*Exercise brief*:
Provide again, from the entries below, every line from the one containing "Image resolution: width=512" through the one containing "Screen dimensions: 932x875", exactly as written, and no other line.

*Material shown*:
*** Begin section ***
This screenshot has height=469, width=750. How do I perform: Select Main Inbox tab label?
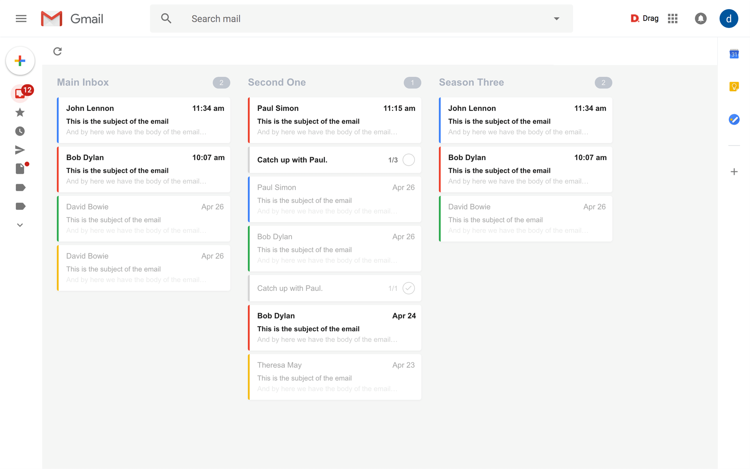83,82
*** End section ***
*** Begin section ***
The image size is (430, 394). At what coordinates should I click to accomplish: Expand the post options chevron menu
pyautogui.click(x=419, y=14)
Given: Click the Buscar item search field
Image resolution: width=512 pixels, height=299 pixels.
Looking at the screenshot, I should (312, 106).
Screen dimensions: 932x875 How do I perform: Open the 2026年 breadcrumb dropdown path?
*** End section ***
*Solution to this exercise*:
Image resolution: width=512 pixels, height=299 pixels.
Looking at the screenshot, I should (312, 106).
Screen dimensions: 932x875 How do I perform: Open the 2026年 breadcrumb dropdown path?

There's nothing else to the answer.